- [Texte à lire]
□ □ □ □

À suivre les réseaux sociaux ces trois derniers jours, on serait tenté de s'interroger pourquoi la mort du jeune Mohamamd Chaar dans l'attentat qui a coûté la vie à l'ancien ministre Mohammad Chatah a fait couler tellement d'encre et affligé tellement de cœurs, au point d'oublier que d'autres victimes sont tombées ce jour-là et qu'elles méritent tout autant une immense affliction. Tarek Bader, Mohammad Nasser Mansour, Saddam al-Khanchouri, Mohammad Chatah, Kévork Takajian et Anouar Badaoui ont tous péri dans l'attentat de vendredi. Mais c'est cette photo du jeune Mohammad prise près de ses camarades, sur les lieux du crime, deux secondes exactement avant l'explosion, qui a fait toute la différence. Ce contraste déplaisant entre la photo du jeune homme insouciant et celle de son corps inanimé dans la rue et noyé dans le sang quelques minutes plus tard a remué les foules et les esprits. Car elle montre à quel point la mort est désormais facile, combien elle peut surprendre et à quel point elle peut être immédiate et imprévisible.
Et au-delà des exploitations viles de la mort du jeune homme par certains membres d'une soi-disant société civile, pour détourner l'attention publique des vrais criminels et aller même jusqu'à faire assumer à Mohammad Chatah la mort du collégien, ou tenter de faire croire que la mort d'un responsable politique ne devrait affliger personne car « les civils tués sont les vraies victimes », la mort du jeune homme aux seize printemps reste tragique, tout aussi tragique que celles des sept autres morts.
Hier, à l'école secondaire Rafic Hariri à Zokak el-Blatt, ses camarades de classe ont voulu lui rendre hommage. Ensemble, dans l'amphithéâtre Rafic Hariri bondé et devant une foule affligée et en pleurs, ils lui ont offert leurs plus beaux et leurs plus authentiques témoignages, car il y a des liens d'amitié que seule l'école peut tisser et que seuls les amis peuvent comprendre. Rabih Youssef et Omar Bekdache, qui accompagnaient Mohammad au moment de l'explosion, sont présents pour la cérémonie, l'un blessé à la main et à la jambe, et l'autre ayant la moitié du visage brûlé et une jambe truffée d'éclats de fer. Ahmad el-Moghrabi, visible aussi sur la fameuse photo, n'a pas pu se déplacer à cause de ses nombreuses brûlures au visage. Les parents de la victime, Hassan et Nesma, sont assis au premier rang et pleurent en silence. Nesma murmure de façon inaudible des « habibi » qui ne la calment visiblement pas. Entre deux témoignages ou deux prières, Rabih Youssef, dévasté, se lève pour étreindre les parents de son copain en pleurant.

□ □ □ □

- [Objectifs]
1. Selon le texte à lire, pourquoi Ahmad el-Moghrabi n'a-t-il pas assisté à l'hommage rendu à l'école ? Répondez en une à trois phrases.
2. Mettez à jour le passage du texte à lire qui s'ouvre sur les mots « Et au-delà des » et se clôt sur « sept autres morts. », en y remplaçant « soi-disant société civile » par « prétendue société civile ».
Le matériel qui suit n'est pas nécessaire pour répondre.

- [Données fournies]
□ □ □ □

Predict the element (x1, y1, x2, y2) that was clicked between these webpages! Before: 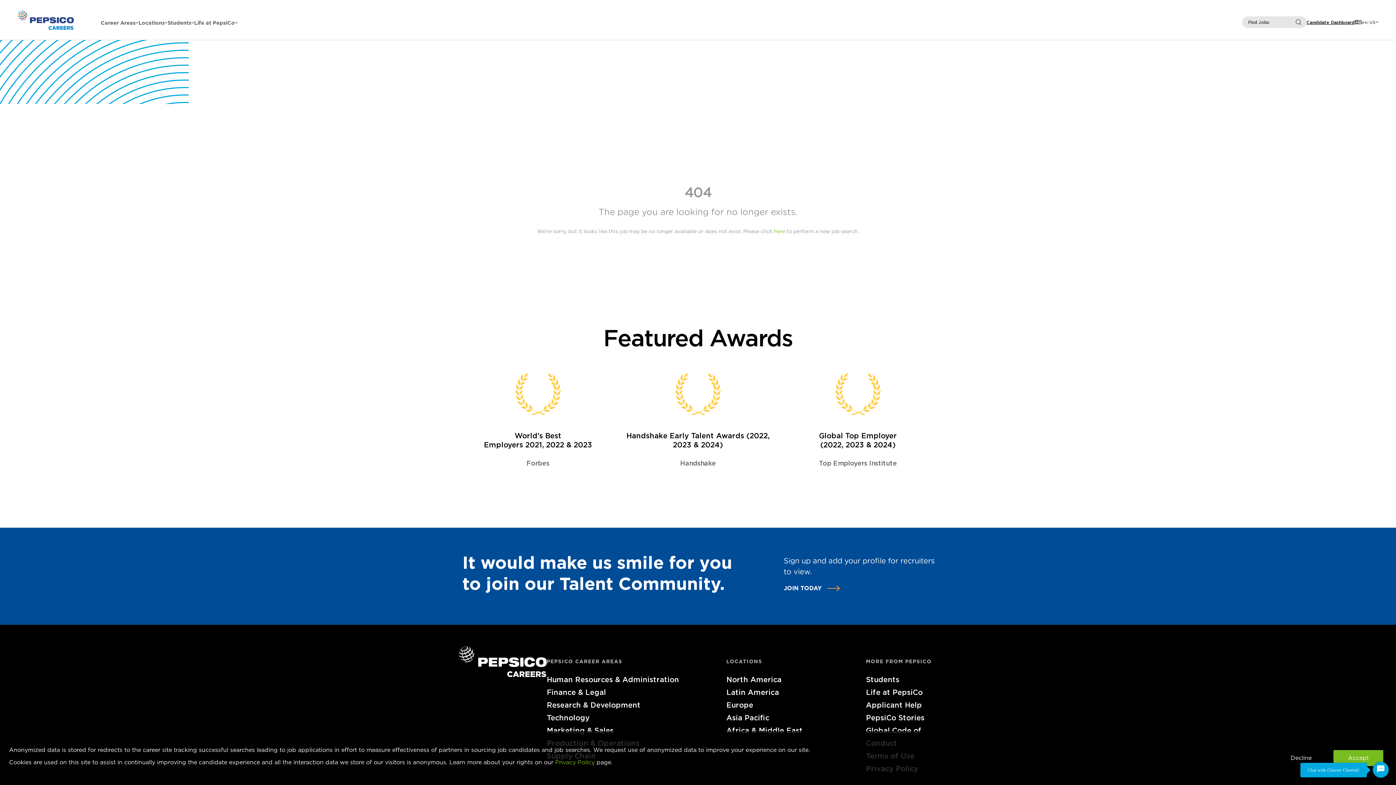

□ □ □ □

- [Corrigé par tâche]
1. Ahmad el-Moghrabi n'a pas pu se déplacer à cause de ses nombreuses brûlures au visage.

2.
Et au-delà des exploitations viles de la mort du jeune homme par certains membres d'une prétendue société civile, pour détourner l'attention publique des vrais criminels et aller même jusqu'à faire assumer à Mohammad Chatah la mort du collégien, ou tenter de faire croire que la mort d'un responsable politique ne devrait affliger personne car « les civils tués sont les vraies victimes », la mort du jeune homme aux seize printemps reste tragique, tout aussi tragique que celles des sept autres morts.